The Golden Gate Brodge
EPISODE 11 On the Road
The trucker stopped in Winnemucca for some R and R. He said I could ride with him in the morning. I told him that I might take him up on his offer if I couldn't catch a ride and walked out of town on old U.S. Highway 40 past the sweeping curve to the east to a good hitchhiking spot.
From my experience, I learned how to select hitchhiking spots where I could safely stand, a vehicle could safely pull over, and an oncoming vehicle could see me for a good distance. I also wanted to be far enough out of town so I wouldn't be bothered by kind souls offering me a half-mile ride to the street where they turn. I put my bag down and looked into the mid-afternoon sun and waited. And waited. And waited.
I've learned how erratic my memory is about events 60 years ago. For example, I remember so very clearly how quiet it was standing on the side of the road that day, and how the sound of an infrequent vehicle accelerating out of Winnemucca built to a crescendo as it blew up dust and passed me by. I had about decided to hike back to Winnemucca and find that trucker when my eyes followed the newer sedan gliding by me and a bit down the road. Brake lights. It began to slowly back up. I trotted towards it. I opened the passenger door and asked him how far he was going, he replied, "East “ and asked if I had a driver's license. I nodded and said I was going to Denver.
He nodded and I got in. He did not answer my few general questions. That was okay that he was a non-talker type. I had experienced that before. But something about his demeanor and the tight look on his face put me on edge. That was a first.
I read Jack Kerouac’s On the Road in high school. It validated my perception of hitchhiking as a form of romantic adventure. I did it occasionally during college and concluded that the person who picks up a stranger almost always has a reason. Maybe the person innocently wants to help another or maybe the person wants someone to talk to. I had a talker the only other time I hitchhiked through the night in Nevada.

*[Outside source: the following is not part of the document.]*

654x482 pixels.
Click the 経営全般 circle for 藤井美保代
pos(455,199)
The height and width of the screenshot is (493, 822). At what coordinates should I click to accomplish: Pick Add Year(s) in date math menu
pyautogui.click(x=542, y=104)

A trucker in an 18-wheeler picked me up. He worked his way up through the gears. He said his truck topped out at 105 mph and that we were there.
He rested his right hand at 360 on the steering wheel, looked at me over his arm, and began to talk. Infrequently he would glance at the road, but his truck was outrunning its headlines so he couldn’t see much. He kept looking at me, talking, and answering his questions. We were blindly roaring through this tunnel of night. It was surreal. I decided that I could do nothing, so I began to talk to him. He seemed to enjoy that like a dog getting its head scratched.

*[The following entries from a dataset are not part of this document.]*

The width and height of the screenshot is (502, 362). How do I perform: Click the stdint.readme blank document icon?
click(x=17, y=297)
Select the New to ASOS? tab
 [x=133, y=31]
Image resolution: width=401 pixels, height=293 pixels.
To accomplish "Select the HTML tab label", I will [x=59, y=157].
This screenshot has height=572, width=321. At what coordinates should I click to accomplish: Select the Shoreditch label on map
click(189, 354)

I could not put my current driver into a category other than unpredictable.
He gassed up near the Utah State Line. I quickly grabbed a couple of candy bars and hustled back to the car. He stopped me. I thought he was leaving me there. But he handed me the keys and ordered me to drive. I think he fell asleep in the backseat before I left the gas station and didn't wake up until I stopped at a gas station in western Colorado. I told him I couldn't drive anymore and returned his keys. He looked angry but did not argue. I was wary and weary and napped uncomfortably until we popped out from behind the last mountain to view Denver against its backdrop of the exploding dawn sky.

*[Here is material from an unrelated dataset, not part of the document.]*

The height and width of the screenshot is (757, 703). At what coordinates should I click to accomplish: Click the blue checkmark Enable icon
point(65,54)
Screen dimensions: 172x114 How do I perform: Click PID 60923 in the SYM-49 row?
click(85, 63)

In the suburbs, he ignored my requests to let me out anywhere. I could see that he intended to circle Denver on its north side. I then understood that he had picked me up for help driving east, wherever that was. I told him I told him firmly that I would not get behind the wheel again. A few minutes later he jerked his car into a vacant lot. I was glad I kept my bag on the front floor. I grabbed it and jumped out slamming the door. Not a good experience.
However, I did get a through-ride from Winnemucca to Denver. By a hitchhiker’s standard, that is gold.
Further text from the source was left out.